[Opening Record set section]

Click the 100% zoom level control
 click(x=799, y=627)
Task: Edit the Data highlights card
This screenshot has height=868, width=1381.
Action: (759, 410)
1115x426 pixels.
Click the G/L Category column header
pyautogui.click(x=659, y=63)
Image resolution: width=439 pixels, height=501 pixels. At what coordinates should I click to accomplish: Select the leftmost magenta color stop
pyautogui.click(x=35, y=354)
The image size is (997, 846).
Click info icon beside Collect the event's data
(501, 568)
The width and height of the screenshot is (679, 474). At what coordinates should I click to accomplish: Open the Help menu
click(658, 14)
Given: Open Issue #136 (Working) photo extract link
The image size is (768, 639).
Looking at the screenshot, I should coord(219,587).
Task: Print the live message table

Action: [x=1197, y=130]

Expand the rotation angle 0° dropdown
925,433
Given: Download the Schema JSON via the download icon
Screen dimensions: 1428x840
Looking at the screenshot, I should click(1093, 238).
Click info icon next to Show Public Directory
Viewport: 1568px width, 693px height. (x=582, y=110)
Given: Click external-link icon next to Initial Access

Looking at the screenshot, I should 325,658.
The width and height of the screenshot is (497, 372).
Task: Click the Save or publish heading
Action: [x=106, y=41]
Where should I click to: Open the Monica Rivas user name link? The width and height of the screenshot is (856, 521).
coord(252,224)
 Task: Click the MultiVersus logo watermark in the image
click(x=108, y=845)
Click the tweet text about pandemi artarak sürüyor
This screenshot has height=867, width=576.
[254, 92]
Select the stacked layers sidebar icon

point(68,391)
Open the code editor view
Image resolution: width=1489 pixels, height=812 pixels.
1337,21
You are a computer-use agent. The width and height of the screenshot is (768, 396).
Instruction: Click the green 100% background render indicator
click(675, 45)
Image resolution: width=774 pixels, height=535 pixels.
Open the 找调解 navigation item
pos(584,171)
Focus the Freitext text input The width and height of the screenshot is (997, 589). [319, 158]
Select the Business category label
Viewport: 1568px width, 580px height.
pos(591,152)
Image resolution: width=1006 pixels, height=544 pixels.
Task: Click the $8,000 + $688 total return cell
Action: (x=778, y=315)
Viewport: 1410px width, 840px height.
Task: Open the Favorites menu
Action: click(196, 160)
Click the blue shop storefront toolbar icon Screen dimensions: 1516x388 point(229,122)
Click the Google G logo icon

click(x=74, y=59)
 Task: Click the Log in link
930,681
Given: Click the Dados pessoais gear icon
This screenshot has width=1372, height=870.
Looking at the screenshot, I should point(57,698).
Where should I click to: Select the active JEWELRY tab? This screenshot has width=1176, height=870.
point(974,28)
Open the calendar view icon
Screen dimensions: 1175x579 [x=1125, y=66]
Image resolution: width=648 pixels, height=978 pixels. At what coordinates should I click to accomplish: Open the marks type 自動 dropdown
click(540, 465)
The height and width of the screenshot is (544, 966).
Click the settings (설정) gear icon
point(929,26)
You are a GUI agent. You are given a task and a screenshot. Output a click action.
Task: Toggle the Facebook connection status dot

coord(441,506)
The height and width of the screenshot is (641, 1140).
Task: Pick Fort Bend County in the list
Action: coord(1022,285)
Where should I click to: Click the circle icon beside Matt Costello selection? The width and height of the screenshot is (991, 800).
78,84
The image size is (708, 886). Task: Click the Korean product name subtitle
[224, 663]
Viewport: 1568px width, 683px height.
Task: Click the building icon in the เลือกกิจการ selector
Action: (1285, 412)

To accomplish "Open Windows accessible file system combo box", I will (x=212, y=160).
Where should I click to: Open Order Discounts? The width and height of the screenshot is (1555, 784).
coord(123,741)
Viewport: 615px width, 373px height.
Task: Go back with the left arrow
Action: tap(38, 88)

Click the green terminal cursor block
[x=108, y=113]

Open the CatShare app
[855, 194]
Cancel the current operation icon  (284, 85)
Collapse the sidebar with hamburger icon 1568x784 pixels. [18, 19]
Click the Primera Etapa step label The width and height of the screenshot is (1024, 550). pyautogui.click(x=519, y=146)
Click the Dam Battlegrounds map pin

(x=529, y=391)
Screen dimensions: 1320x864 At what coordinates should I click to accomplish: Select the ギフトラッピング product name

[Closing Record set section]

* [Work instruction]
Retype the whole of the listing. Nothing may be altered or omitted.

* [Solution for this task]
Click the 100% zoom level control
 click(x=799, y=627)
Task: Edit the Data highlights card
This screenshot has height=868, width=1381.
Action: (759, 410)
1115x426 pixels.
Click the G/L Category column header
pyautogui.click(x=659, y=63)
Image resolution: width=439 pixels, height=501 pixels. At what coordinates should I click to accomplish: Select the leftmost magenta color stop
pyautogui.click(x=35, y=354)
The image size is (997, 846).
Click info icon beside Collect the event's data
(501, 568)
The width and height of the screenshot is (679, 474). At what coordinates should I click to accomplish: Open the Help menu
click(658, 14)
Given: Open Issue #136 (Working) photo extract link
The image size is (768, 639).
Looking at the screenshot, I should coord(219,587).
Task: Print the live message table

Action: [x=1197, y=130]

Expand the rotation angle 0° dropdown
925,433
Given: Download the Schema JSON via the download icon
Screen dimensions: 1428x840
Looking at the screenshot, I should click(1093, 238).
Click info icon next to Show Public Directory
Viewport: 1568px width, 693px height. (x=582, y=110)
Given: Click external-link icon next to Initial Access

Looking at the screenshot, I should 325,658.
The width and height of the screenshot is (497, 372).
Task: Click the Save or publish heading
Action: [x=106, y=41]
Where should I click to: Open the Monica Rivas user name link? The width and height of the screenshot is (856, 521).
coord(252,224)
 Task: Click the MultiVersus logo watermark in the image
click(x=108, y=845)
Click the tweet text about pandemi artarak sürüyor
This screenshot has height=867, width=576.
[254, 92]
Select the stacked layers sidebar icon

point(68,391)
Open the code editor view
Image resolution: width=1489 pixels, height=812 pixels.
1337,21
You are a computer-use agent. The width and height of the screenshot is (768, 396).
Instruction: Click the green 100% background render indicator
click(675, 45)
Image resolution: width=774 pixels, height=535 pixels.
Open the 找调解 navigation item
pos(584,171)
Focus the Freitext text input The width and height of the screenshot is (997, 589). [319, 158]
Select the Business category label
Viewport: 1568px width, 580px height.
pos(591,152)
Image resolution: width=1006 pixels, height=544 pixels.
Task: Click the $8,000 + $688 total return cell
Action: (x=778, y=315)
Viewport: 1410px width, 840px height.
Task: Open the Favorites menu
Action: click(196, 160)
Click the blue shop storefront toolbar icon Screen dimensions: 1516x388 point(229,122)
Click the Google G logo icon

click(x=74, y=59)
 Task: Click the Log in link
930,681
Given: Click the Dados pessoais gear icon
This screenshot has width=1372, height=870.
Looking at the screenshot, I should point(57,698).
Where should I click to: Select the active JEWELRY tab? This screenshot has width=1176, height=870.
point(974,28)
Open the calendar view icon
Screen dimensions: 1175x579 [x=1125, y=66]
Image resolution: width=648 pixels, height=978 pixels. At what coordinates should I click to accomplish: Open the marks type 自動 dropdown
click(540, 465)
The height and width of the screenshot is (544, 966).
Click the settings (설정) gear icon
point(929,26)
You are a GUI agent. You are given a task and a screenshot. Output a click action.
Task: Toggle the Facebook connection status dot

coord(441,506)
The height and width of the screenshot is (641, 1140).
Task: Pick Fort Bend County in the list
Action: coord(1022,285)
Where should I click to: Click the circle icon beside Matt Costello selection? The width and height of the screenshot is (991, 800).
78,84
The image size is (708, 886). Task: Click the Korean product name subtitle
[224, 663]
Viewport: 1568px width, 683px height.
Task: Click the building icon in the เลือกกิจการ selector
Action: (1285, 412)

To accomplish "Open Windows accessible file system combo box", I will (x=212, y=160).
Where should I click to: Open Order Discounts? The width and height of the screenshot is (1555, 784).
coord(123,741)
Viewport: 615px width, 373px height.
Task: Go back with the left arrow
Action: tap(38, 88)

Click the green terminal cursor block
[x=108, y=113]

Open the CatShare app
[855, 194]
Cancel the current operation icon  (284, 85)
Collapse the sidebar with hamburger icon 1568x784 pixels. [18, 19]
Click the Primera Etapa step label The width and height of the screenshot is (1024, 550). pyautogui.click(x=519, y=146)
Click the Dam Battlegrounds map pin

(x=529, y=391)
Screen dimensions: 1320x864 At what coordinates should I click to accomplish: Select the ギフトラッピング product name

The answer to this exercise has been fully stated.